> Study material:
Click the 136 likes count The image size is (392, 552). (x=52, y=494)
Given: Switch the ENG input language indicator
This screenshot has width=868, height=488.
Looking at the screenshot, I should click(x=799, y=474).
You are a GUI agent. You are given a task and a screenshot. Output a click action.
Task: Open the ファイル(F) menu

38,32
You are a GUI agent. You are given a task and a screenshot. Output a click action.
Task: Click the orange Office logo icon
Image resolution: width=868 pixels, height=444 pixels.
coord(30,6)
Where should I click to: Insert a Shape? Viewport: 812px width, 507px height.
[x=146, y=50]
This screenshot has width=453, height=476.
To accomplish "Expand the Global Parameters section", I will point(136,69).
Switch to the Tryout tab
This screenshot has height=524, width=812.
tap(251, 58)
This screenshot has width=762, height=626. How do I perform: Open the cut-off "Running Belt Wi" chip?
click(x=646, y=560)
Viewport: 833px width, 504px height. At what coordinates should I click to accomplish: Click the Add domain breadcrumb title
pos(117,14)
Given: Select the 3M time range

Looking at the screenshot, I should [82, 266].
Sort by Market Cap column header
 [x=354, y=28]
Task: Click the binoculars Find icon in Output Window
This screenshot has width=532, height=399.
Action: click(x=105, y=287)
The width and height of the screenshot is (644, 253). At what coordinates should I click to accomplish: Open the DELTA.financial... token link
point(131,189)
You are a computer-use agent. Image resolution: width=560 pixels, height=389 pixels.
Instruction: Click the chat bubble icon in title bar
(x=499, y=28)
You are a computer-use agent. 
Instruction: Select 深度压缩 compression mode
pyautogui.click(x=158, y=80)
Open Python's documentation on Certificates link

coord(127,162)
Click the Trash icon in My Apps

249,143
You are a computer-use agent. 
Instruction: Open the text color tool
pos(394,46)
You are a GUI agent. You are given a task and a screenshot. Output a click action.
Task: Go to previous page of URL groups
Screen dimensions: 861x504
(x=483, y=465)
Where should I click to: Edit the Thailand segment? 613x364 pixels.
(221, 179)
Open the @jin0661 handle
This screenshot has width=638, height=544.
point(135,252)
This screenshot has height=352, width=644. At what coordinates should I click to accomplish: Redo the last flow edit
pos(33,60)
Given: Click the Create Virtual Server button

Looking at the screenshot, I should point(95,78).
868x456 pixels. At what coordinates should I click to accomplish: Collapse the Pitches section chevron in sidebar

> Work instructions: Retype the listing in full, keeping every word as it appears.

> Result for this task:
Click the 136 likes count The image size is (392, 552). (x=52, y=494)
Given: Switch the ENG input language indicator
This screenshot has width=868, height=488.
Looking at the screenshot, I should click(x=799, y=474).
You are a GUI agent. You are given a task and a screenshot. Output a click action.
Task: Open the ファイル(F) menu

38,32
You are a GUI agent. You are given a task and a screenshot. Output a click action.
Task: Click the orange Office logo icon
Image resolution: width=868 pixels, height=444 pixels.
coord(30,6)
Where should I click to: Insert a Shape? Viewport: 812px width, 507px height.
[x=146, y=50]
This screenshot has width=453, height=476.
To accomplish "Expand the Global Parameters section", I will point(136,69).
Switch to the Tryout tab
This screenshot has height=524, width=812.
tap(251, 58)
This screenshot has width=762, height=626. How do I perform: Open the cut-off "Running Belt Wi" chip?
click(x=646, y=560)
Viewport: 833px width, 504px height. At what coordinates should I click to accomplish: Click the Add domain breadcrumb title
pos(117,14)
Given: Select the 3M time range

Looking at the screenshot, I should [82, 266].
Sort by Market Cap column header
 [x=354, y=28]
Task: Click the binoculars Find icon in Output Window
This screenshot has width=532, height=399.
Action: click(x=105, y=287)
The width and height of the screenshot is (644, 253). At what coordinates should I click to accomplish: Open the DELTA.financial... token link
point(131,189)
You are a computer-use agent. Image resolution: width=560 pixels, height=389 pixels.
Instruction: Click the chat bubble icon in title bar
(x=499, y=28)
You are a computer-use agent. 
Instruction: Select 深度压缩 compression mode
pyautogui.click(x=158, y=80)
Open Python's documentation on Certificates link

coord(127,162)
Click the Trash icon in My Apps

249,143
You are a computer-use agent. 
Instruction: Open the text color tool
pos(394,46)
You are a GUI agent. You are given a task and a screenshot. Output a click action.
Task: Go to previous page of URL groups
Screen dimensions: 861x504
(x=483, y=465)
Where should I click to: Edit the Thailand segment? 613x364 pixels.
(221, 179)
Open the @jin0661 handle
This screenshot has width=638, height=544.
point(135,252)
This screenshot has height=352, width=644. At what coordinates should I click to accomplish: Redo the last flow edit
pos(33,60)
Given: Click the Create Virtual Server button

Looking at the screenshot, I should point(95,78).
868x456 pixels. At what coordinates should I click to accomplish: Collapse the Pitches section chevron in sidebar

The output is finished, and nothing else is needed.